— Requirement —
Reproduce, word for word, everything from the first of the lines below down to the line containing "point(406,184)", inclusive. Leave the pictures out of your copy.
______
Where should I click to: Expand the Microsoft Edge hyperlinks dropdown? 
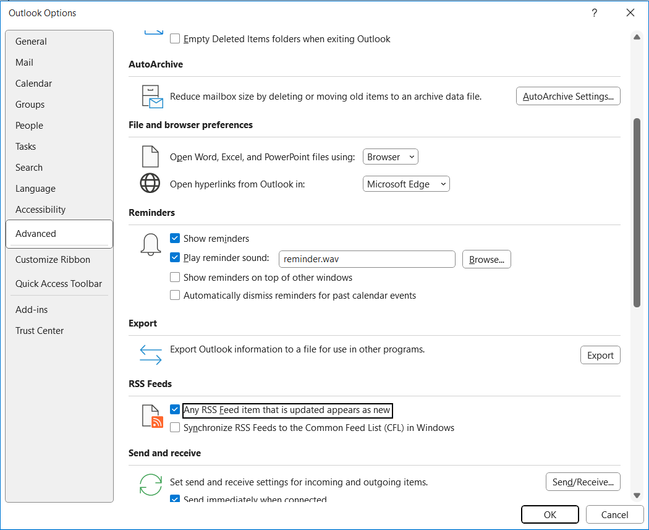point(406,184)
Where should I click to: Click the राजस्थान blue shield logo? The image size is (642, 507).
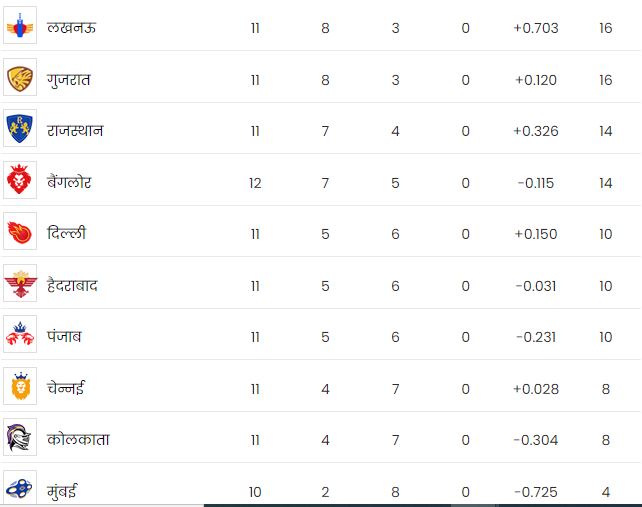click(x=20, y=128)
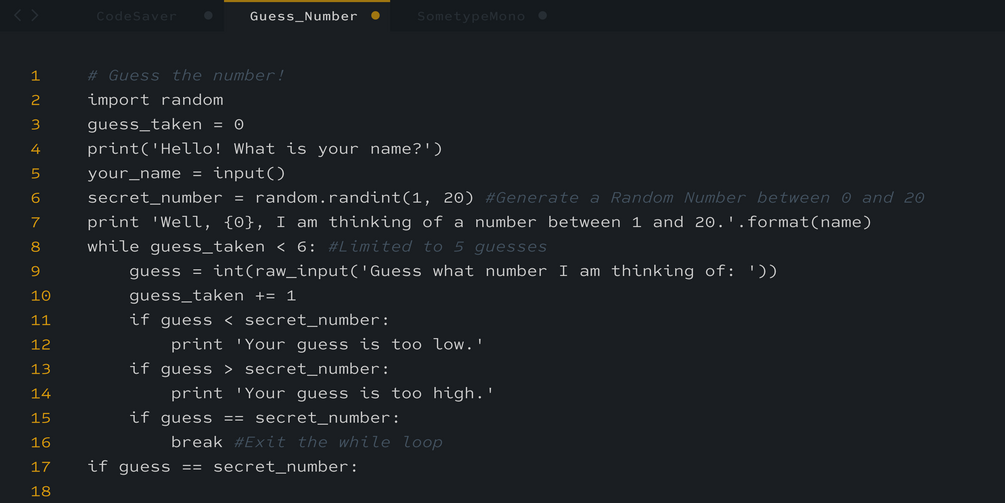Click line number 1 in the gutter

tap(36, 76)
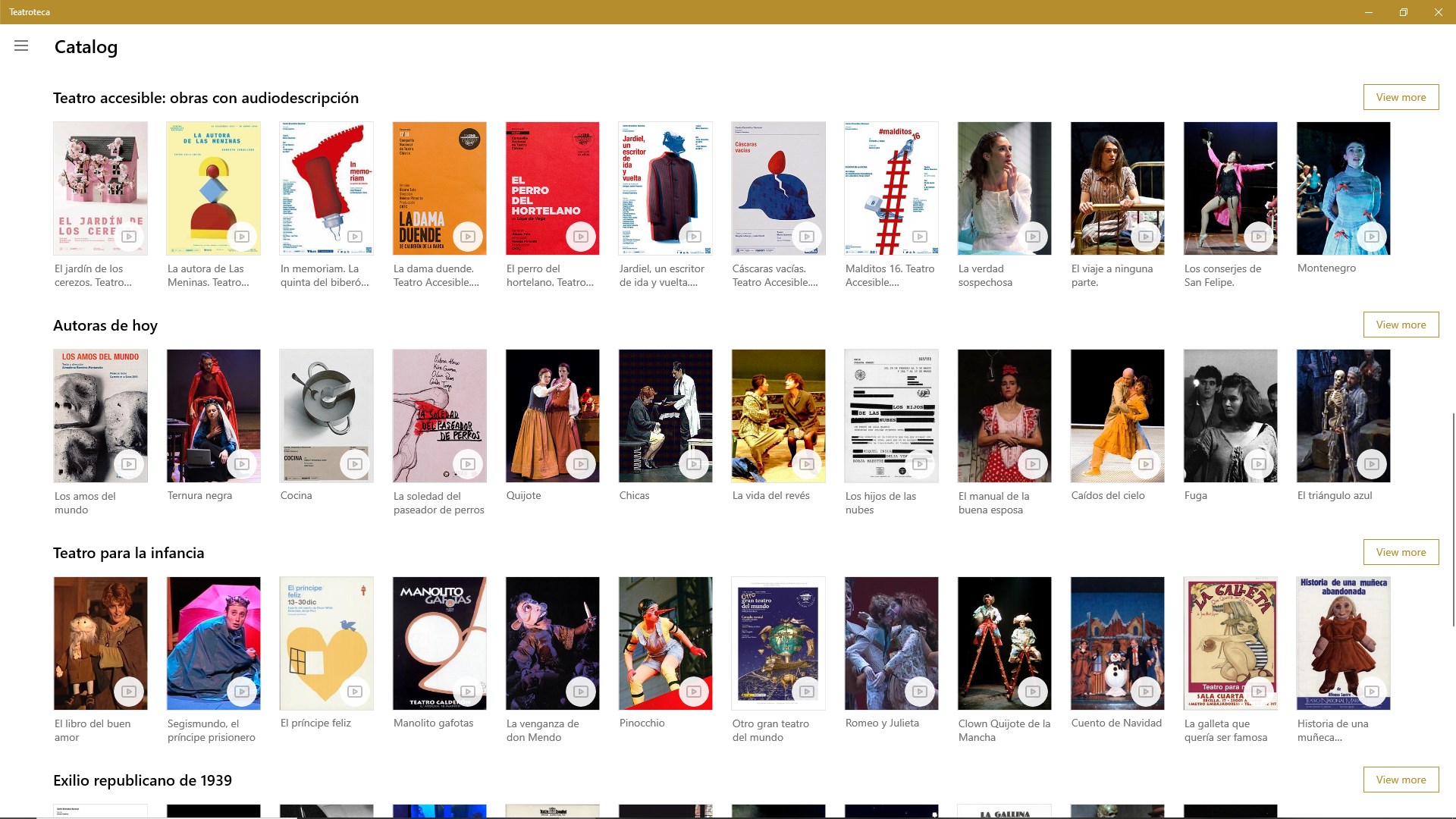
Task: Click play icon on El triángulo azul
Action: point(1372,464)
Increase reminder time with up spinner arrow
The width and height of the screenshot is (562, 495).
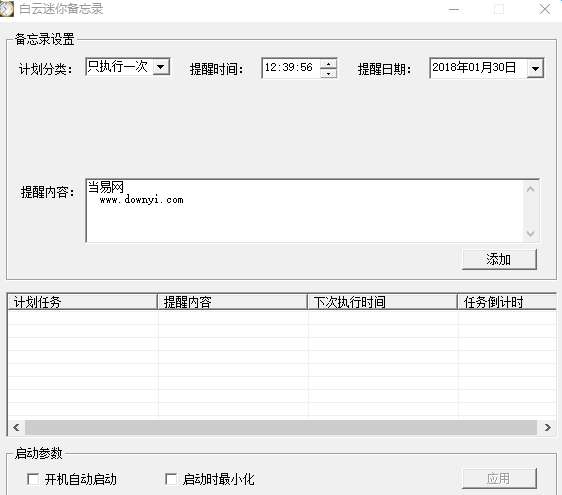tap(328, 64)
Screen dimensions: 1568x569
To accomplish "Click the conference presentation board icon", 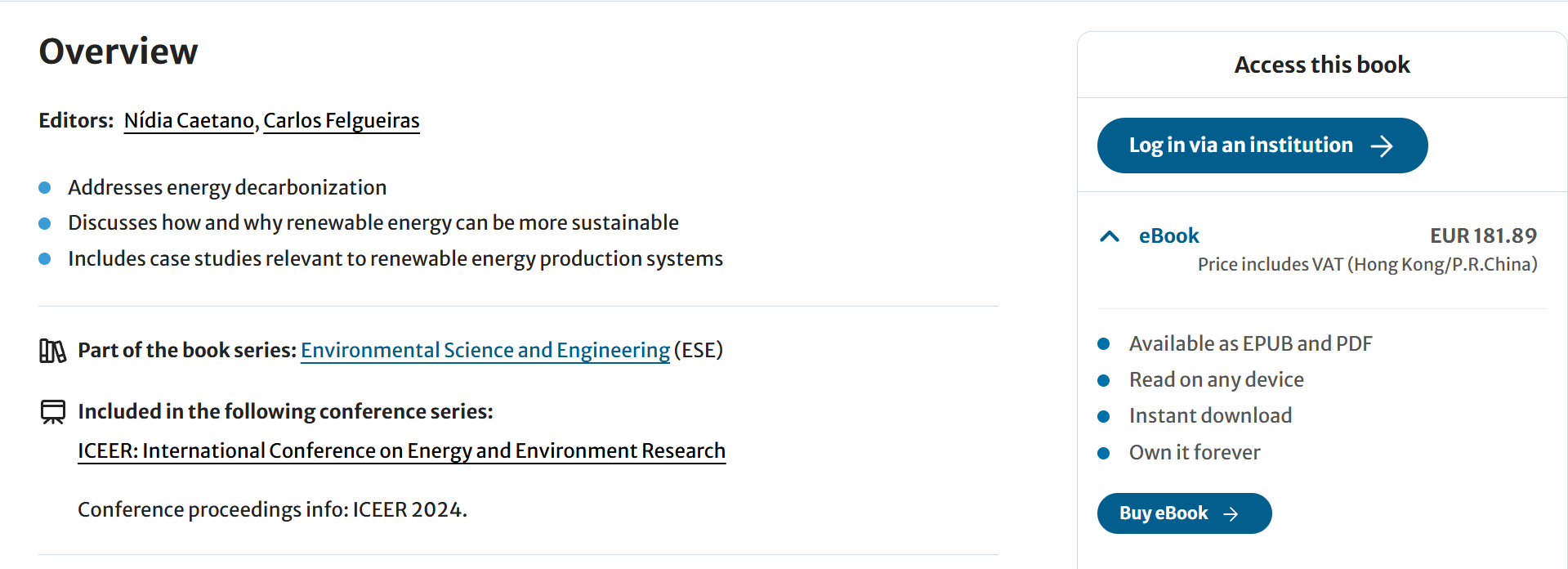I will tap(53, 411).
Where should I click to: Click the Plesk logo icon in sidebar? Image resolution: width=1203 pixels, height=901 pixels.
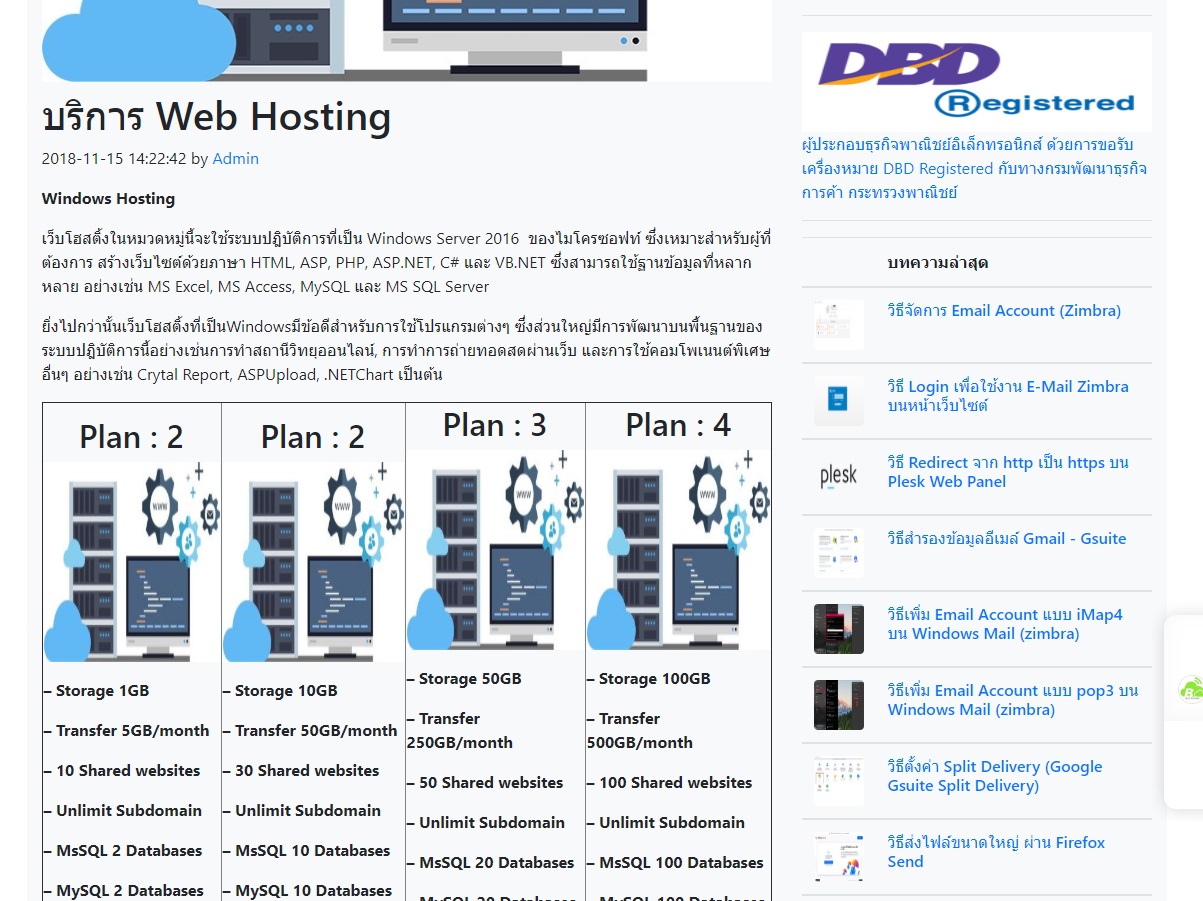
______
— Output of the task —
Where should I click to: Expand the Microsoft Edge hyperlinks dropdown? 
point(406,184)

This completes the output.